RECORDS PROVIDED START

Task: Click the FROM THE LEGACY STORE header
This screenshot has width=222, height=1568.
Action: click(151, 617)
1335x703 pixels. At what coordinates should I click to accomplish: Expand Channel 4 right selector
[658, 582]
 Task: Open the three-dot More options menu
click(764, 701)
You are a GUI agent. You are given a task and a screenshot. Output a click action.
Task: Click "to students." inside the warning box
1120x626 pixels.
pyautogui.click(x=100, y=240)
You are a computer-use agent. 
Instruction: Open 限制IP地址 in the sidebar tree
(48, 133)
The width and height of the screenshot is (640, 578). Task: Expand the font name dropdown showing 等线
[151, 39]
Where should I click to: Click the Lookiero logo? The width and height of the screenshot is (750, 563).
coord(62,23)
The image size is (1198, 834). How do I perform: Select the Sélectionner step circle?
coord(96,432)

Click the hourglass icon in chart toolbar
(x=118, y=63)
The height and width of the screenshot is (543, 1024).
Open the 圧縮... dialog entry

RECORDS PROVIDED END

WHAT YOU SHOULD DO>
Print, unaltered, every line from the beginning of the material down to the line with "You are a GUI".

SOLUTION FOR THIS EXERCISE>
Task: Click the FROM THE LEGACY STORE header
This screenshot has width=222, height=1568.
Action: click(151, 617)
1335x703 pixels. At what coordinates should I click to accomplish: Expand Channel 4 right selector
[658, 582]
 Task: Open the three-dot More options menu
click(764, 701)
You are a GUI agent. You are given a task and a screenshot. Output a click action.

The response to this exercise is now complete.